## Week 5: Knowledge Distillation Lab

Welcome to this lab! We will talk about Knowledge Distillation (KD) in NLP!

**The objectives of this lab are as follows**:

1. Make you guys understand better about KD! Feel free to ask and discuss. We are here to learn more!
2. You get the general idea of this topic? Well, you need to exercise to have a better understanding! By the end, you know the basic idea of how to implement KD using your own hand!

## Tools

Here, we use these libraries to implement the learning algorithm:
1. `pytorch`
2. `transformers`: used to download a pre-trained model
3. `lightning`: used to make training easier and no boilerplate in pytorch
4. `datasets`: used to load data uploaded from `huggingface`
5. `safetensors`: save or load tensors

## Motivation (Refresher)

![image.png](attachment:image.png)

- With Knowledge Distillation you can produce a lightweight model which has small drop in performance to the bigger model.
- Faster inference that address cost, accessibility, and privacy issues

### Basic idea

![image-2.png](attachment:image-2.png)

We try to make the output distribution of a student SIMILAR to its teacher's performance.

We do this by computing the distance between the student and the student's output(s) and MINIMIZE IT!

Several distance metrics:

1. **MSE (input: logits)**  (We use this)
2. KL-Divergence (input: probability)



# LET'S GO!

<div style="width:360px;max-width:100%;"><div style="height:0;padding-bottom:67.5%;position:relative;"><iframe width="360" height="243" style="position:absolute;top:0;left:0;width:100%;height:100%;" frameBorder="0" src="https://imgflip.com/embed/8escec"></iframe></div></div>

## Plan

We will do distillation in Encoder Model

Data: **tweet-eval sentiment**

Teacher model: **BERT-base**

Student model: **Smaller BERT**

### Benchmark

1. Teacher model Accuracy
2. Student model Accuracy (without KD)
3. Student model Accuracy (with KD)


## Let's implement it

In [None]:
# If you haven't installed the libraries yet, you can do so by running the following command
# !pip install datasets transformers lightning

In [1]:
from datasets import load_dataset
from transformers import AutoModelForSequenceClassification
import lightning as L
from lightning.pytorch.callbacks import ModelCheckpoint, EarlyStopping, RichProgressBar
from transformers import AutoTokenizer, DataCollatorWithPadding
from torchmetrics import F1Score
from torch import nn
import torch
from torch.utils.data import DataLoader
from copy import deepcopy
from lightning import Trainer, seed_everything
from tqdm import tqdm
from safetensors.torch import save, save_file, load_file

Reproducibility

In [2]:
seed_everything(42)

Seed set to 42


42

We just load it normally using `datasets`

In [3]:
dataset = load_dataset("tweet_eval", "sentiment")

In [66]:
num_label = len(set(dataset['train']['label']))


In [4]:
model_bert = AutoModelForSequenceClassification.from_pretrained("bert-base-uncased", num_labels=num_label)

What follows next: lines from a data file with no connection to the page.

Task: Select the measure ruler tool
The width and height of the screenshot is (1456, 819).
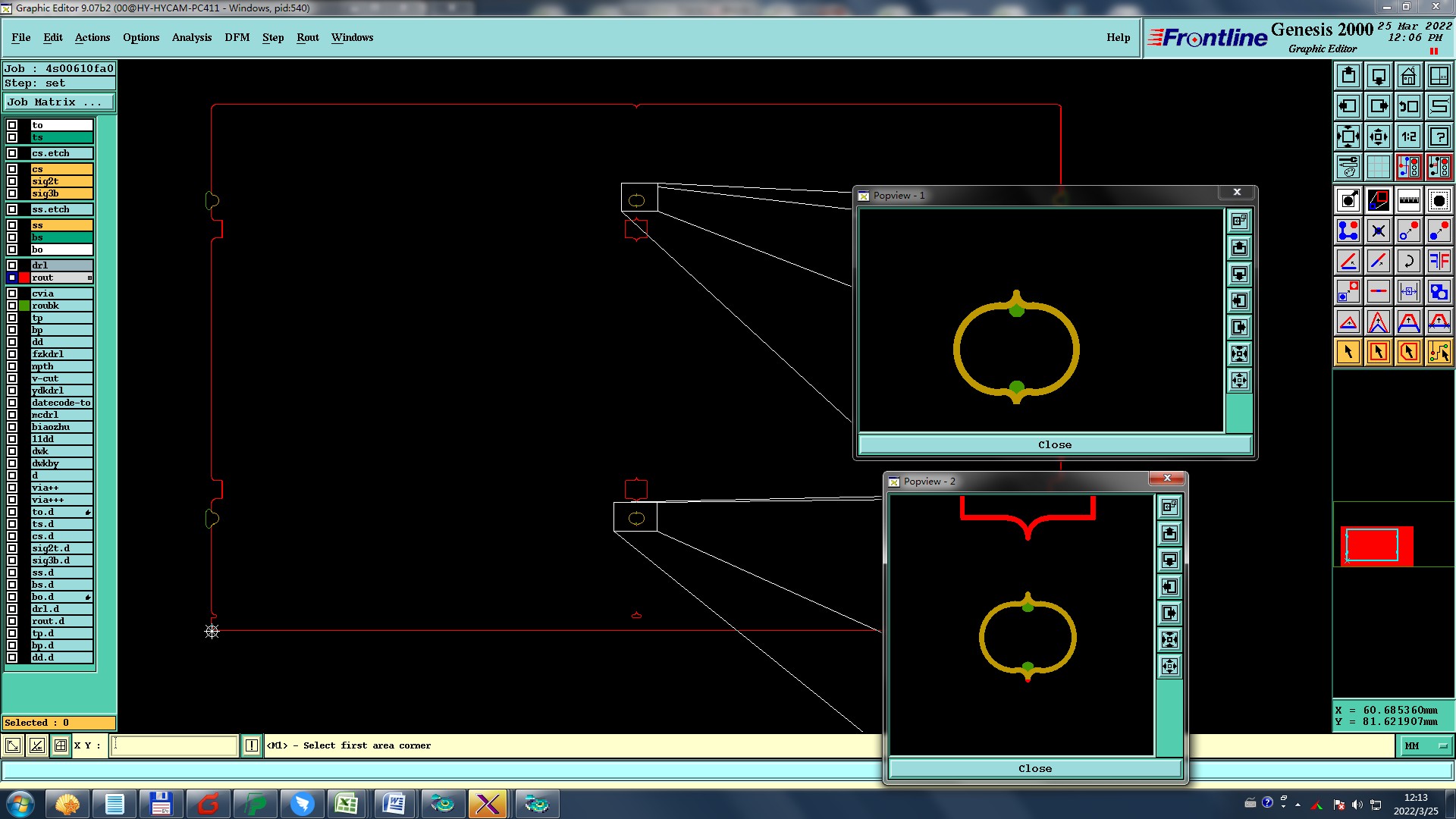Action: coord(1408,201)
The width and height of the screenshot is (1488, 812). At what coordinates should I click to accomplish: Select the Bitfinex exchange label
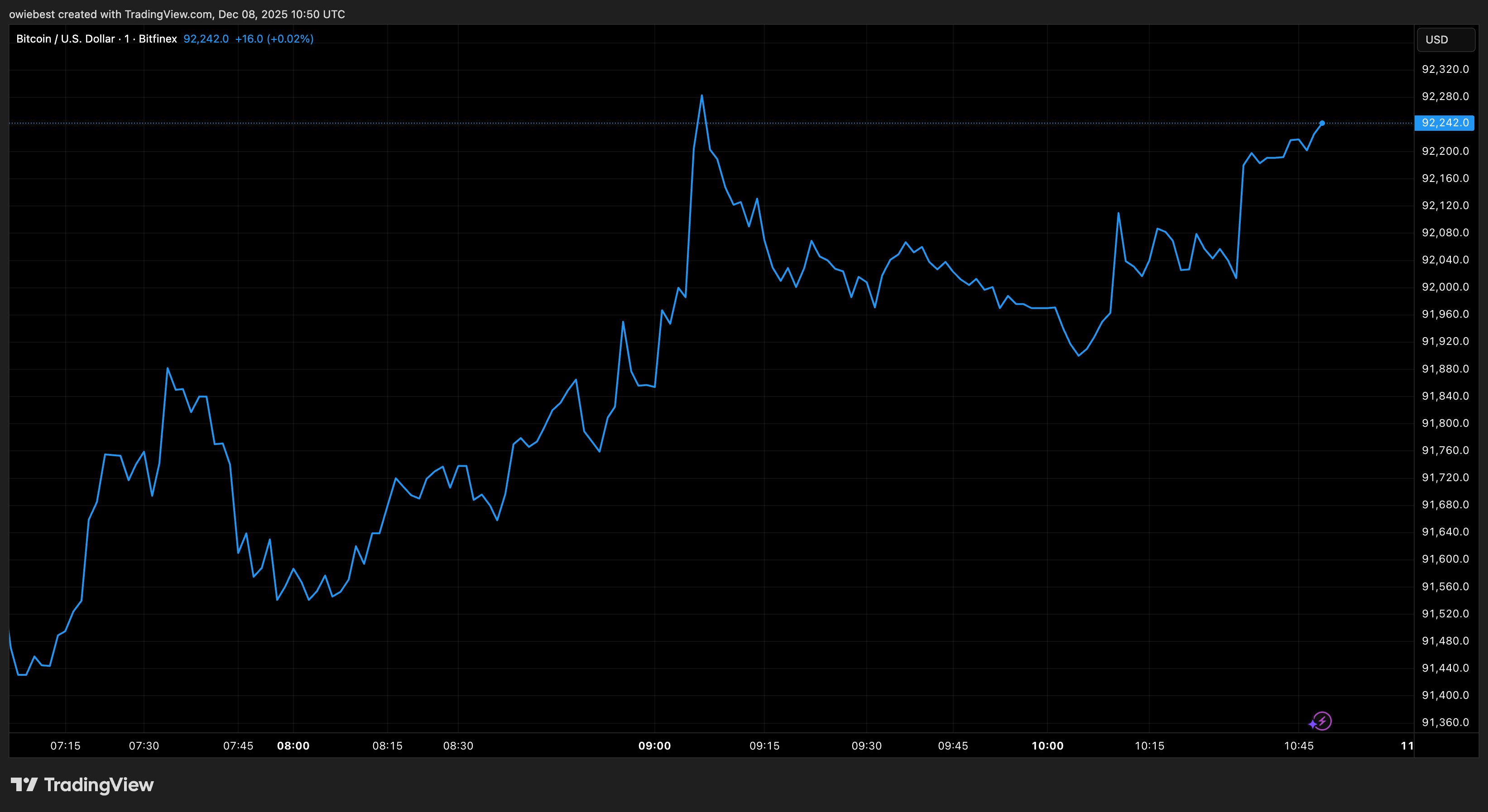click(158, 38)
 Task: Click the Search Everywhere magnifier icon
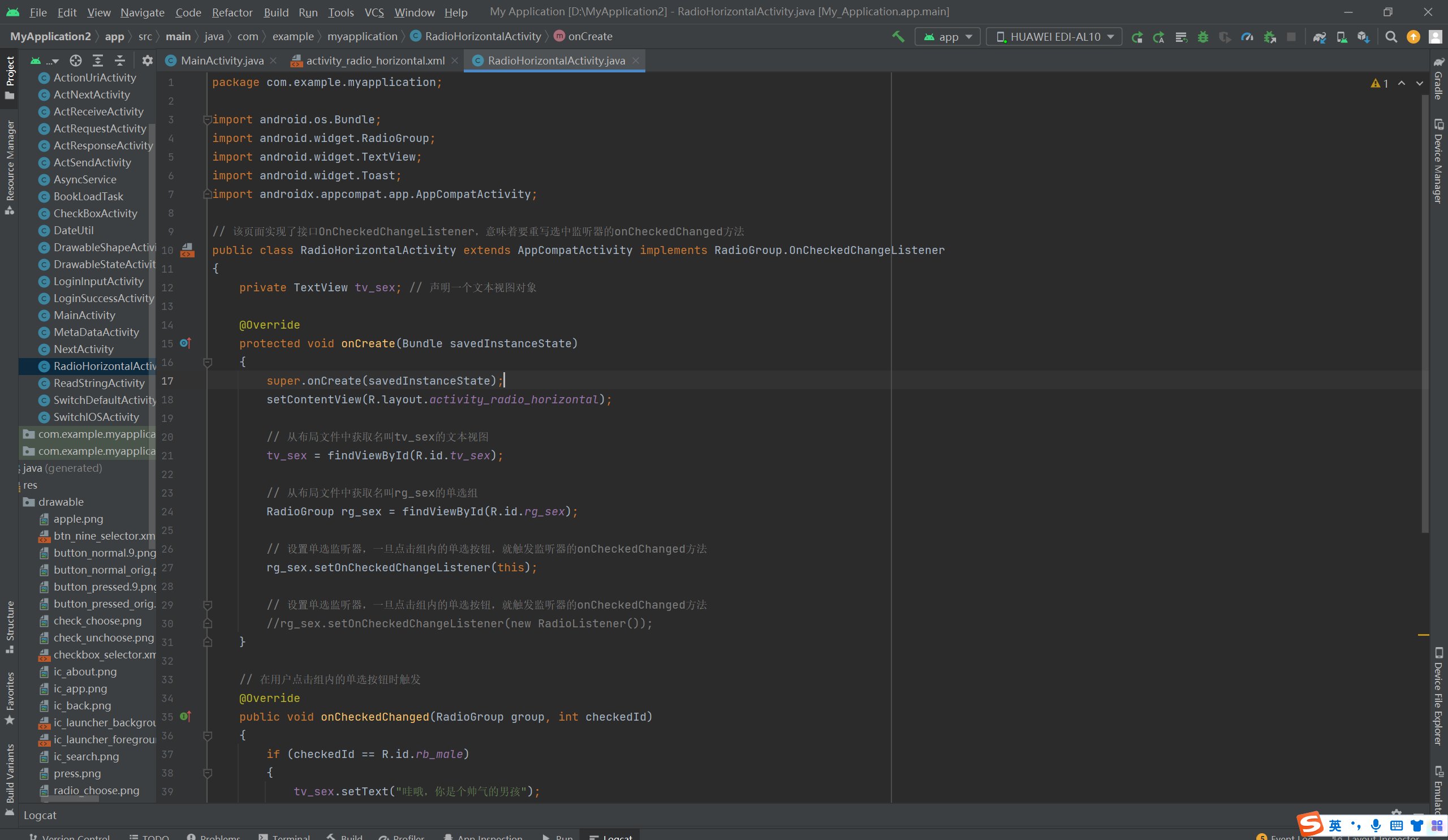pyautogui.click(x=1390, y=37)
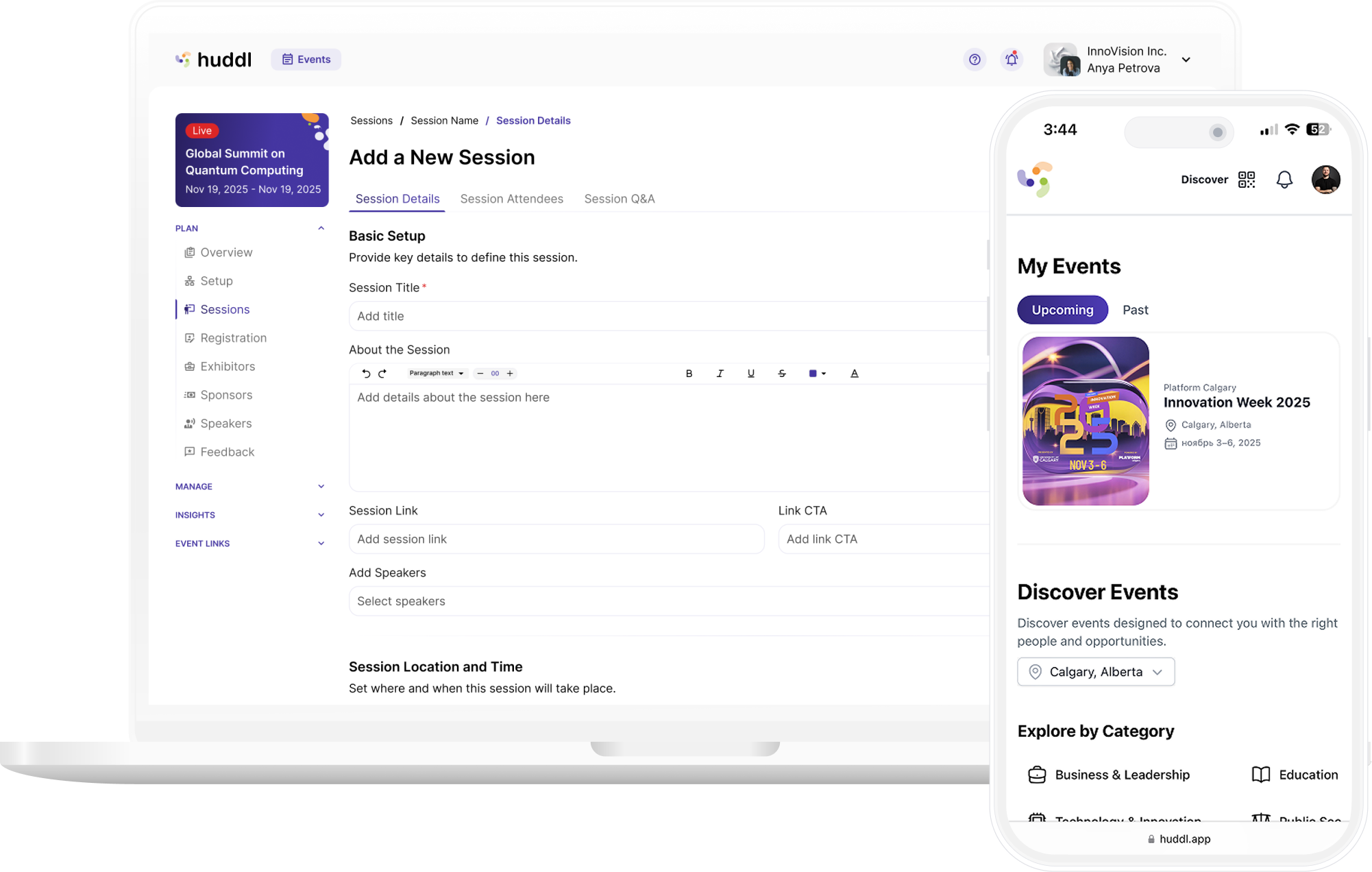Image resolution: width=1372 pixels, height=872 pixels.
Task: Expand the MANAGE section in the sidebar
Action: pos(321,486)
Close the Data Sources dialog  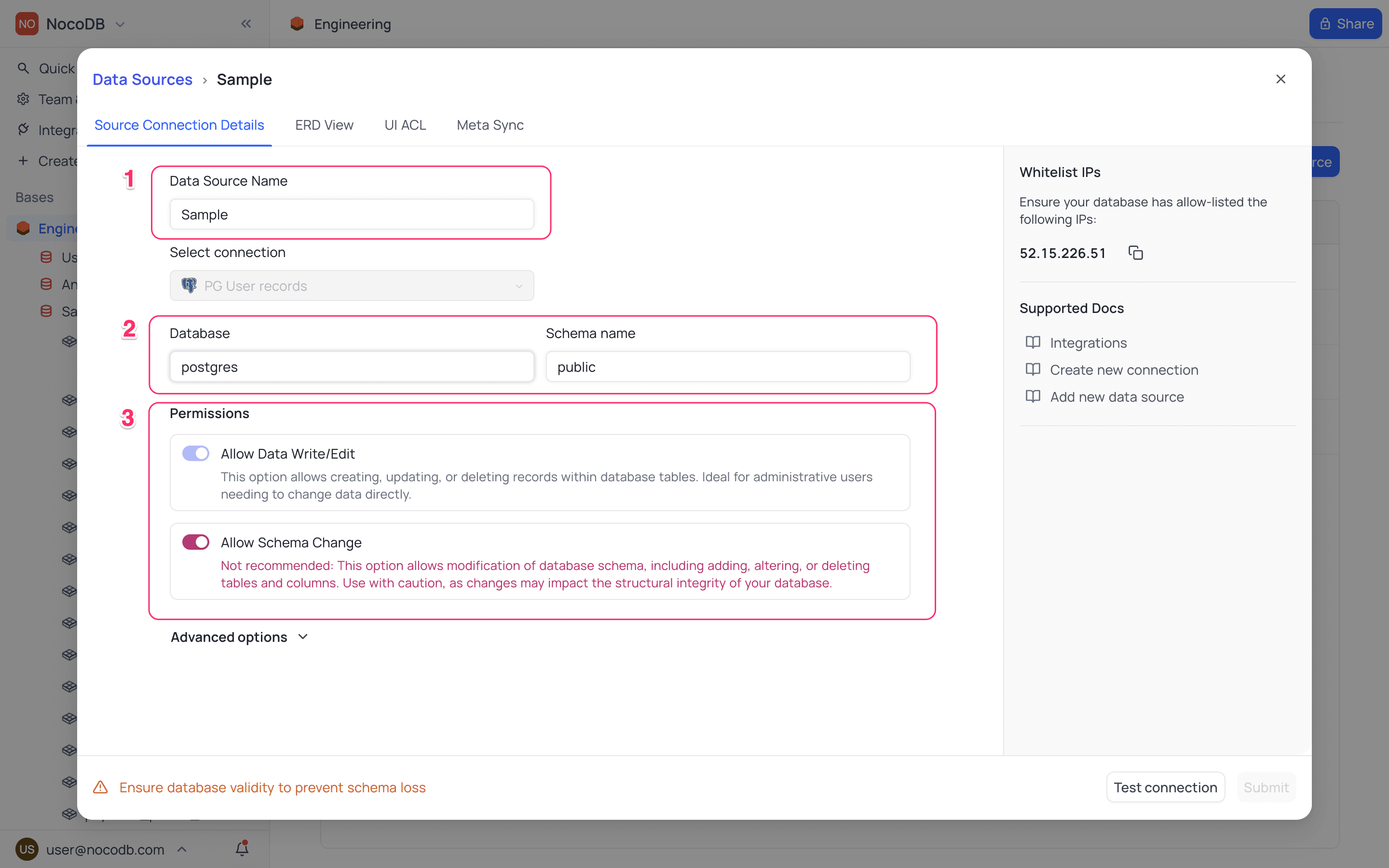1280,79
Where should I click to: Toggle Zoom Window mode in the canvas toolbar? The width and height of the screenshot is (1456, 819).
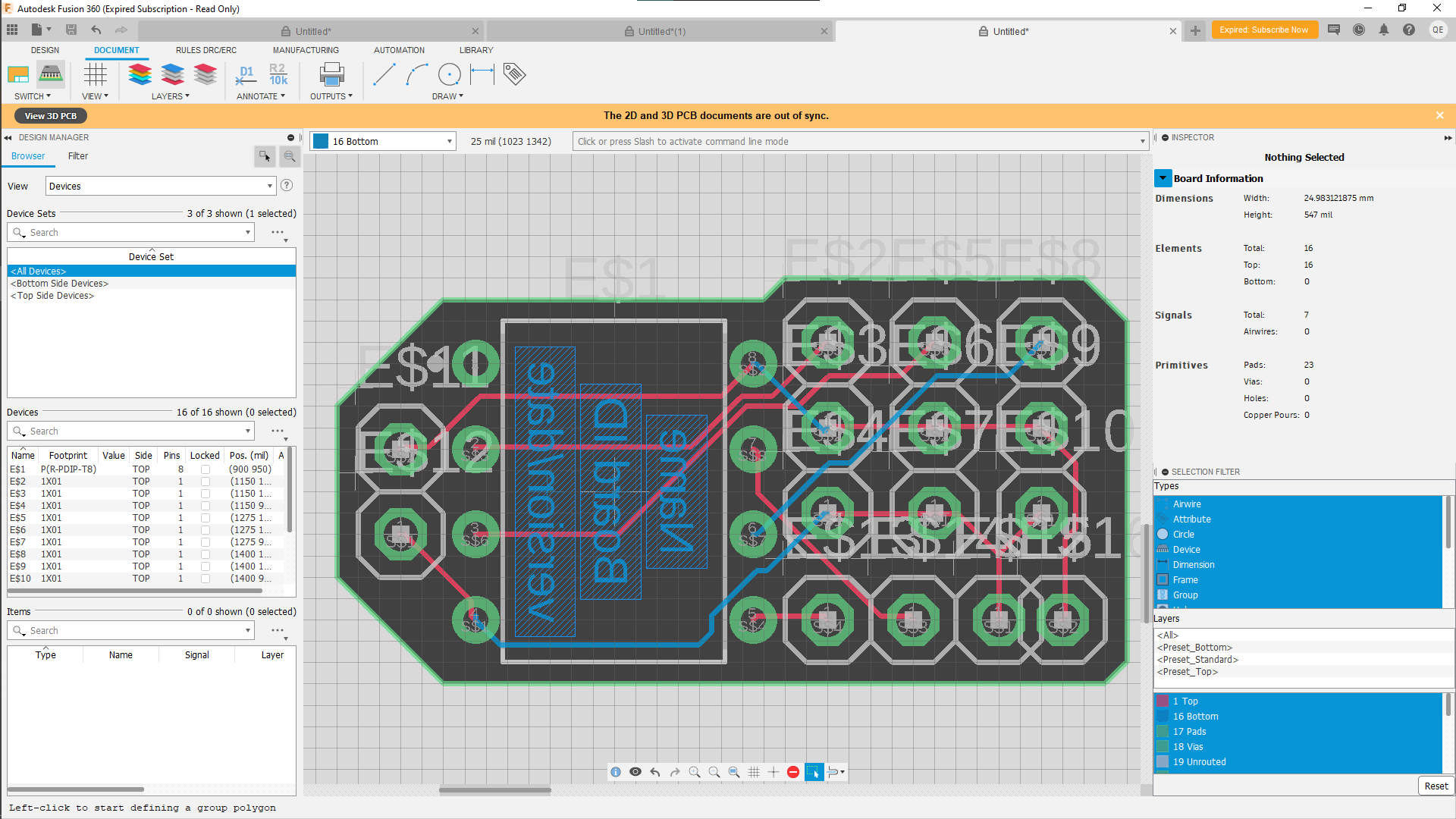(734, 771)
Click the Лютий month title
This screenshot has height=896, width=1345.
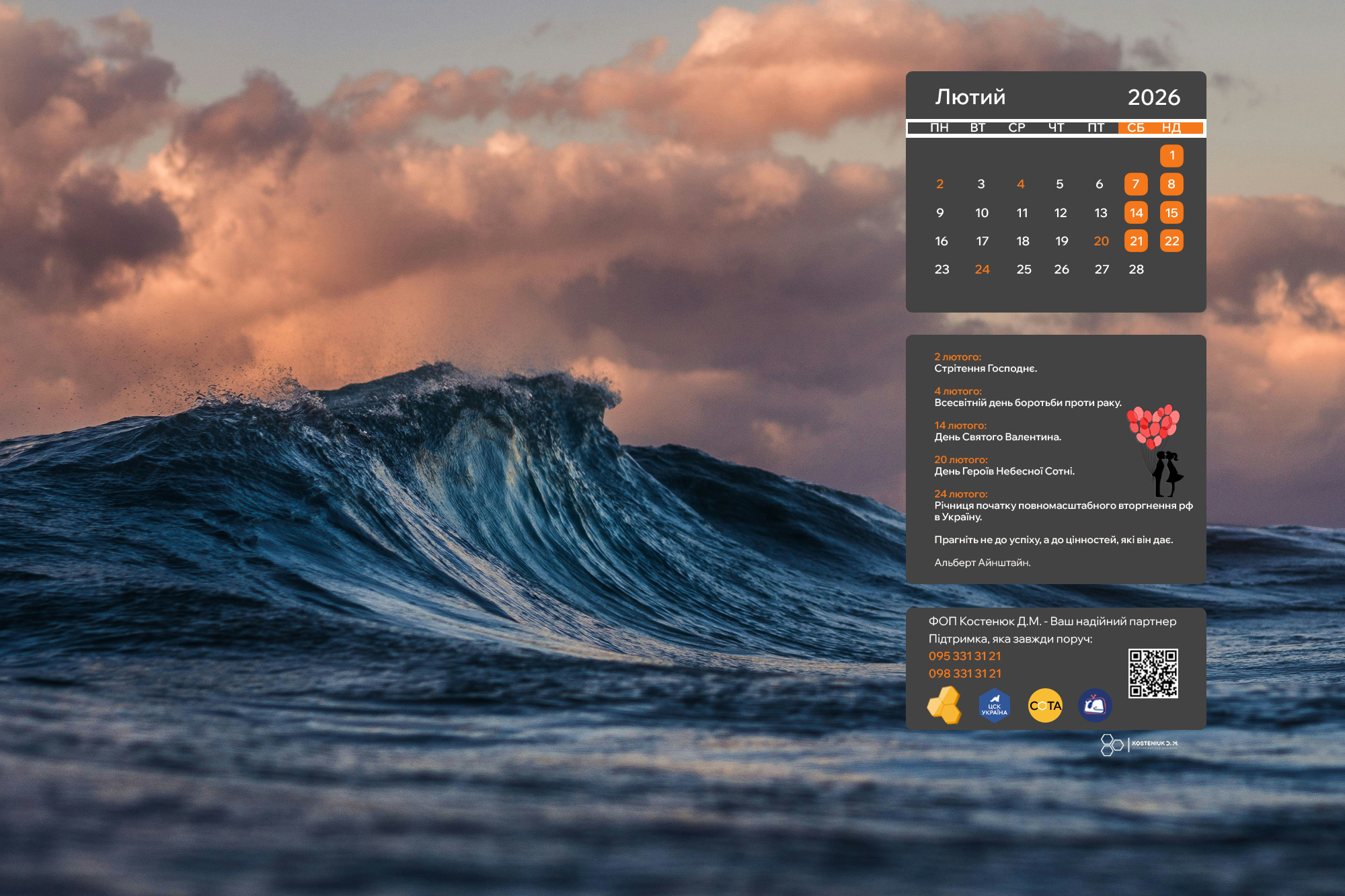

Some weights of BertForSequenceClassification were not initialized from the model checkpoint at bert-base-uncased and are newly initialized: ['classifier.bias', 'classifier.weight']
You should probably TRAIN this model on a down-stream task to be able to use it for predictions and inference.


In [6]:
tokenizer_bert = AutoTokenizer.from_pretrained("bert-base-uncased")

In [7]:
data_train = dataset['train']
data_dev = dataset['validation']
data_test = dataset['test']

In [8]:
def tokenize(x, tokenizer):
    return tokenizer(x['text'])

In [9]:
data_train = data_train.map(lambda x: tokenize(x, tokenizer_bert), batched=True, remove_columns=["text"])
data_dev = data_dev.map(lambda x: tokenize(x, tokenizer_bert), batched=True, remove_columns=["text"])
data_test = data_test.map(lambda x: tokenize(x, tokenizer_bert), batched=True, remove_columns=["text"])


## Define the finetune class

In [11]:
class FTModel(L.LightningModule):

    def __init__(self, model, lr: float, num_label: int = 6):
        super().__init__()
        self.model = model
        self.lr = lr
        self.ce_loss = nn.CrossEntropyLoss()

        # EVALUATION METRICS
        self.train_f1 = F1Score('multiclass', num_classes=num_label, average='micro')
        self.val_f1 = F1Score('multiclass', num_classes=num_label, average='micro')
        self.test_f1 = F1Score('multiclass', num_classes=num_label, average='micro')

    def forward(self, *args, **kwargs):
        return self.model(*args, **kwargs)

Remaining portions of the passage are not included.